Assignment 2: Initial Thoughts – 150 MC

So as well as having to do assignment 1 this term, we have also been given another task to complete. Assignment 2 is not a practical task, but rather is a presentation on a given artist.
However, we were told that our talk shouldn’t just be a biography, but instead we should aim to focus on specific pieces of work or even single images. But at that the same time, we would need to also think as to how these pictures link to the other photographer’s practices in the same group.

So the artist I was given was Diane Arbus. She was placed in the same group as: Sally Mann, Elinor Carrucci, larry Clark, Nan Goldin and Nicholas Nixon. And the themes for this group of photographers were Intimacy, Power and Exploitation.

So here is some of the initial research I have done into Diane…

  • Born Diane Nemerov on March 14, 1923, in New York City, Diane Arbus was one of the most distinctive photographers of the 20th century, known for her eerie portraits and off-beat subjects. (2)
  • Diane Arbus started out in advertising and fashion photography. In the late 1950s, she began to focus on her own photography. (2)
  • Her raw, unusual images of the people she saw while living in New York created a unique and interesting portrayal of the city. (2)
  • During her wanderings around New York City, Arbus began to pursue taking photographs of people she found. She visited seedy hotels, public parks, a morgue and other various locales. These unusual images had a raw quality, and several of them found their way into the July 1960 issue of Esquire magazine. These photographs proved to be a spring board for future work. (2)
  • In the early 1960s, Arbus began producing compelling portraits of people on the outskirts of society, including clowns, exotic dancers, circus performers, and transvestites; she received widespread recognition for these works. Arbus also became known for her eerie photographs of children, intimate portraits of famous figures, and urban scenes.(1)
  • She is  known for her arresting black and white photographs of children, artists, and famous figures, as well as her portraits of those living on the margins of conventional society. (2)
  • By the mid-1960s, Diane Arbus had become a well-established photographer, participating in shows at the Museum of Modern Art in New York City, among other places. She was known for going to great lengths to get the shots she wanted. (2)
  • While professionally continuing to thrive in the late 1960s, Arbus had some personal challenges. Her marriage to Allan Arbus ended in 1969, and she later struggled with depression. She committed suicide in her New York City apartment on July 26, 1971. (2)
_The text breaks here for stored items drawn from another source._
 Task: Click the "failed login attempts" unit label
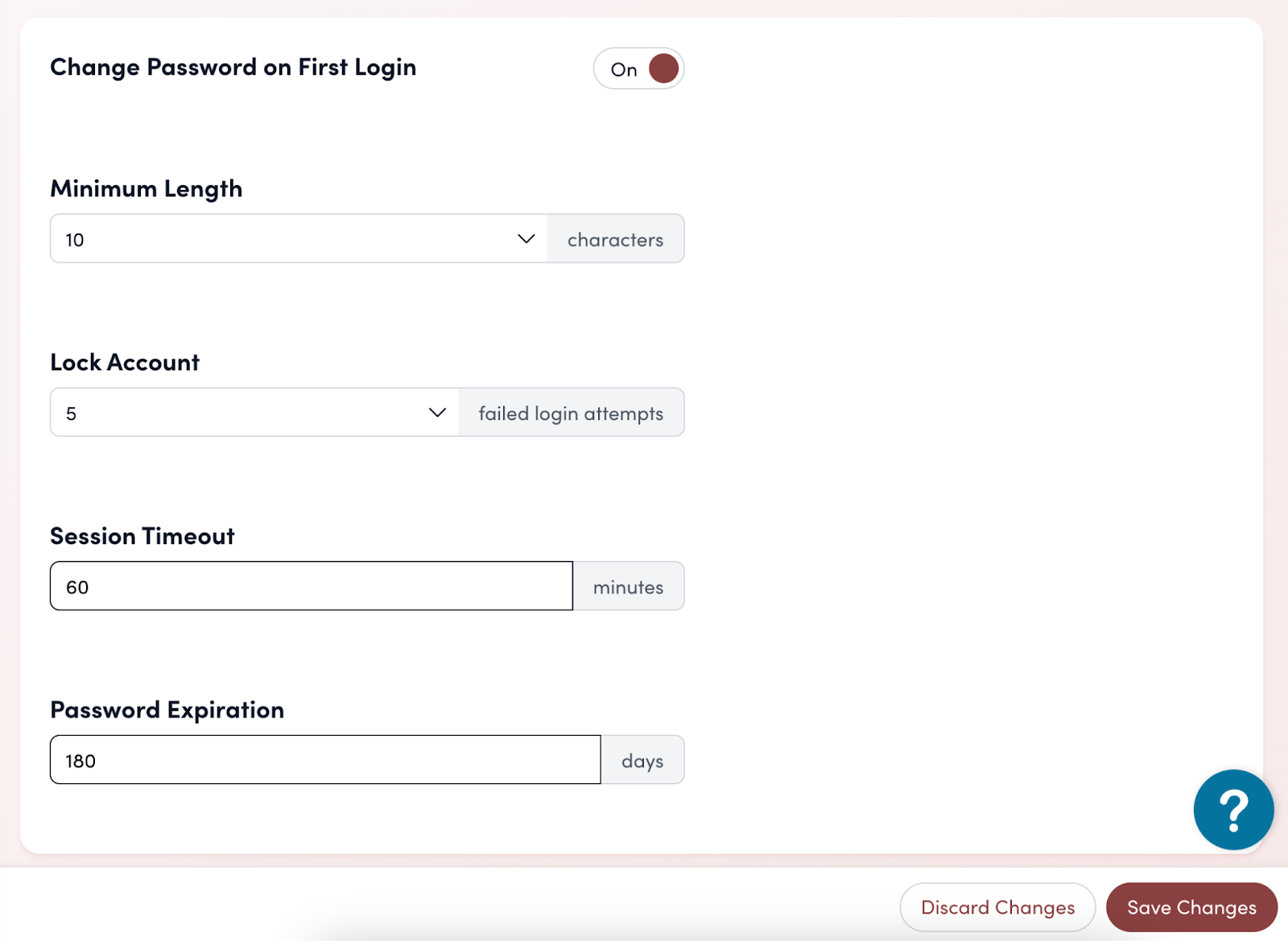click(x=571, y=413)
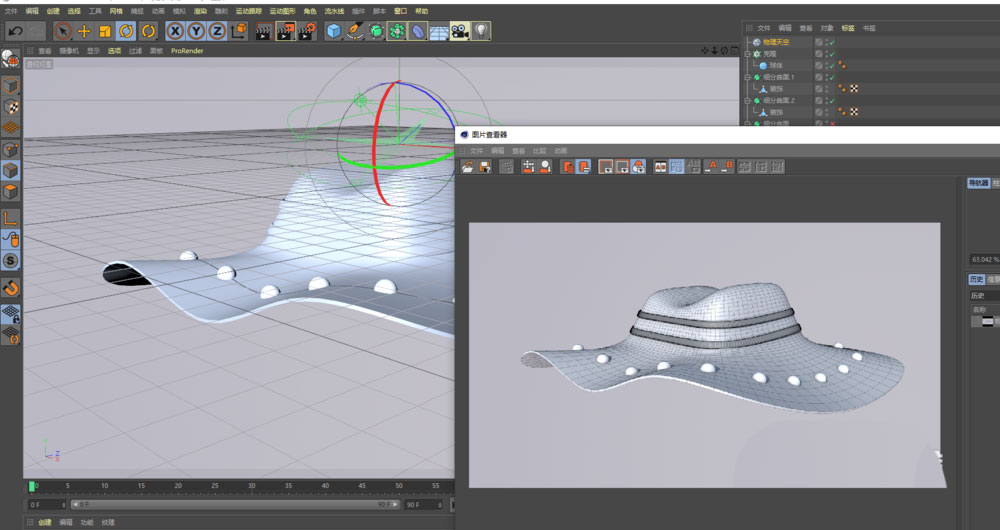The width and height of the screenshot is (1000, 530).
Task: Toggle X axis lock
Action: point(175,31)
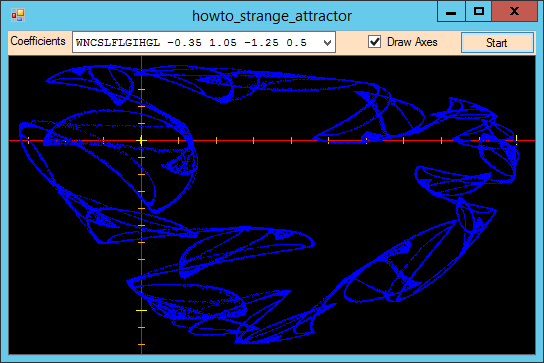Click the yellow origin crosshair on the plot
This screenshot has width=544, height=363.
coord(141,141)
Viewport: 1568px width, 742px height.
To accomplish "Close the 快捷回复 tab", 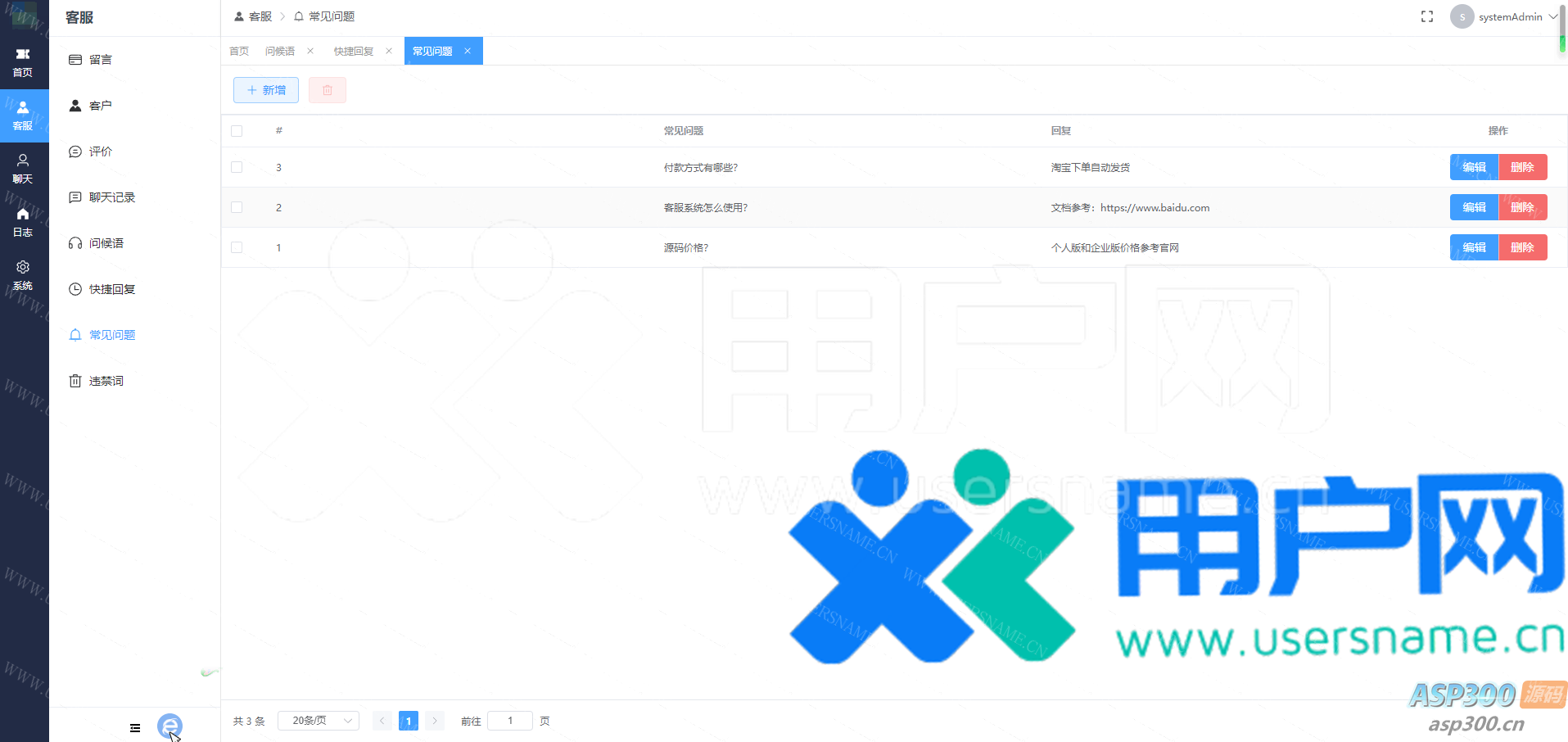I will pos(389,51).
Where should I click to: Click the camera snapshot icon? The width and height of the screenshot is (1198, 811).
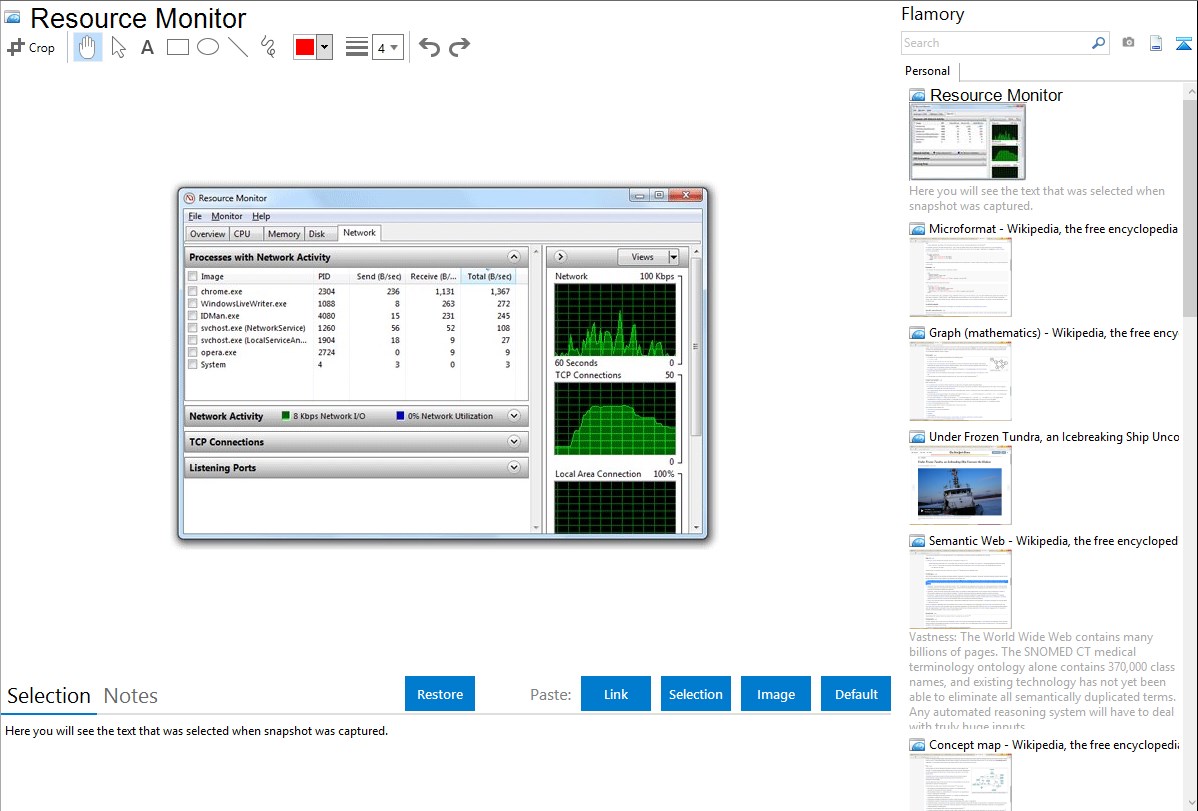pyautogui.click(x=1128, y=43)
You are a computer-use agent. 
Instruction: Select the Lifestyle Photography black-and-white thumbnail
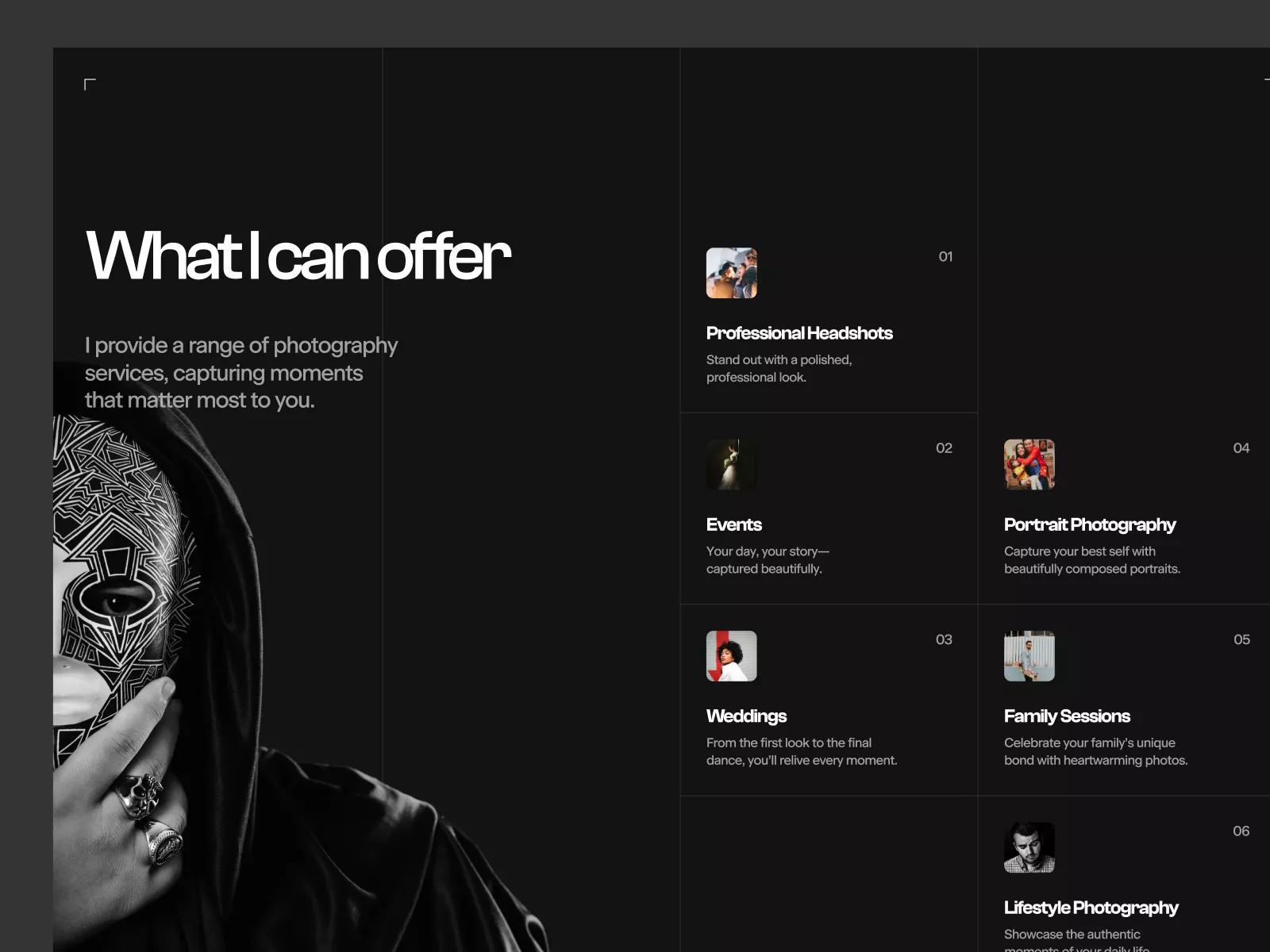tap(1029, 847)
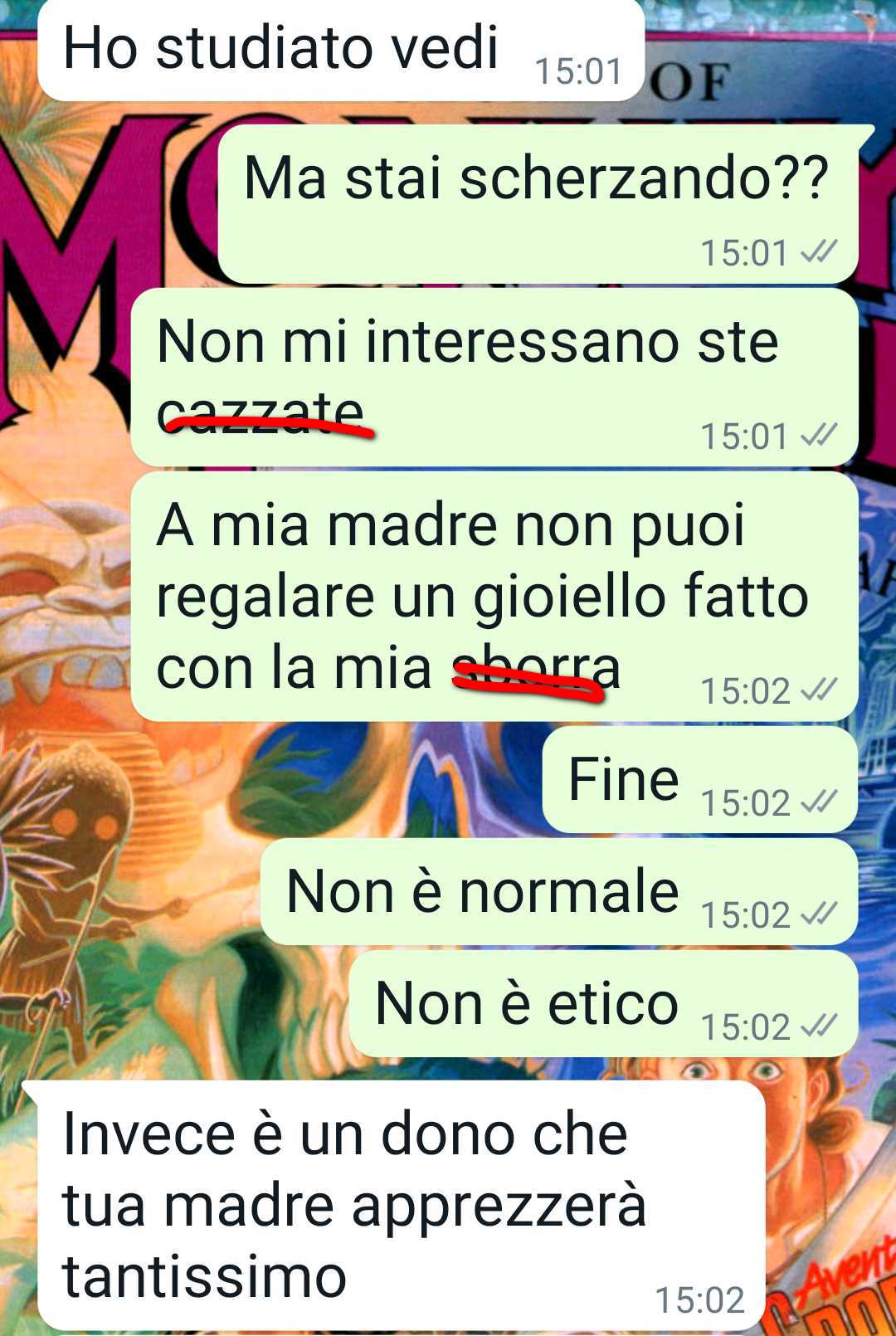This screenshot has width=896, height=1336.
Task: Select the 'A mia madre non puoi' message
Action: coord(494,597)
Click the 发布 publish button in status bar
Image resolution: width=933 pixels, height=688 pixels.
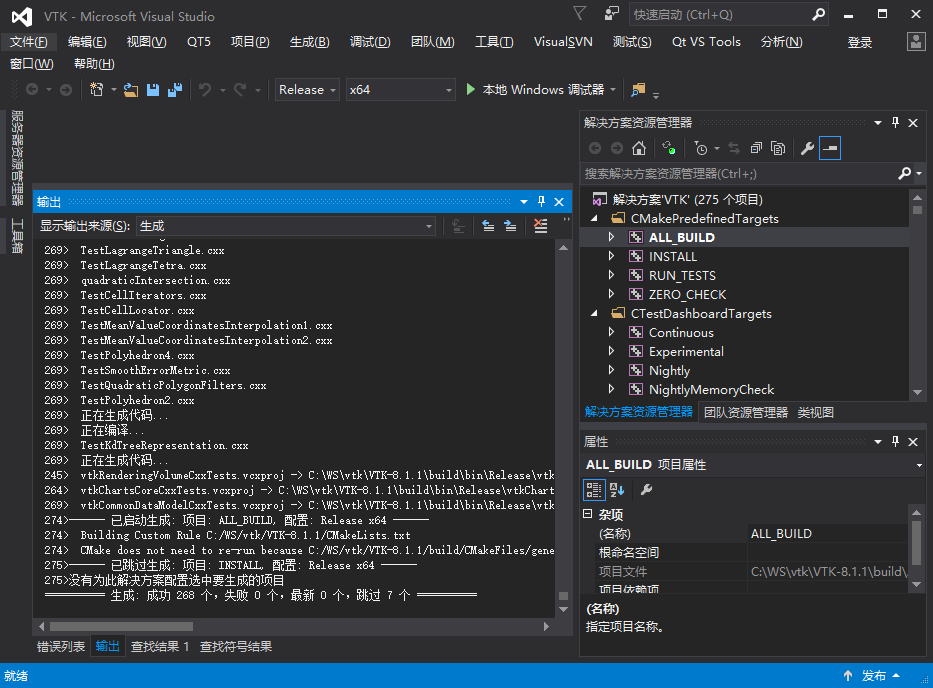(873, 676)
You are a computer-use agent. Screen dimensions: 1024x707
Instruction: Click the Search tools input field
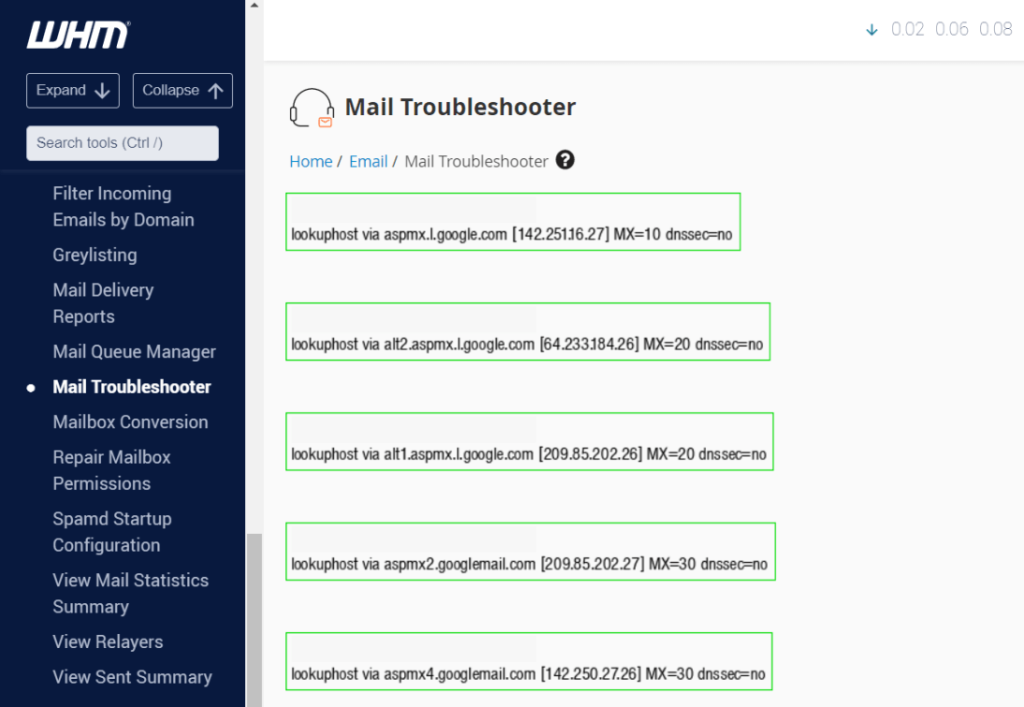coord(121,143)
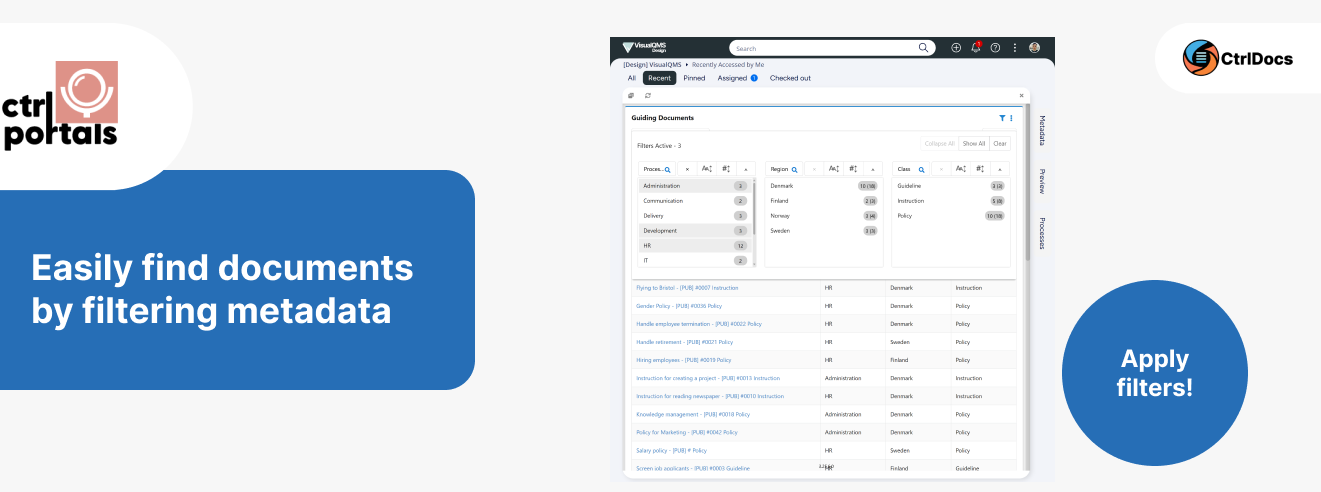Collapse the Region filter panel
The height and width of the screenshot is (492, 1321).
tap(873, 170)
However what is interesting to note is that with the subjects Diane photographed, they weren’t just forgotten at all. Rather, she became good friends with them all for the rest of her life. So if we look at the themes Power and Exploitation quickly, yes we can see that Diane held some sort of power over them as the photographer. But she didn’t abuse it though to exploit any of the people which is quite interesting.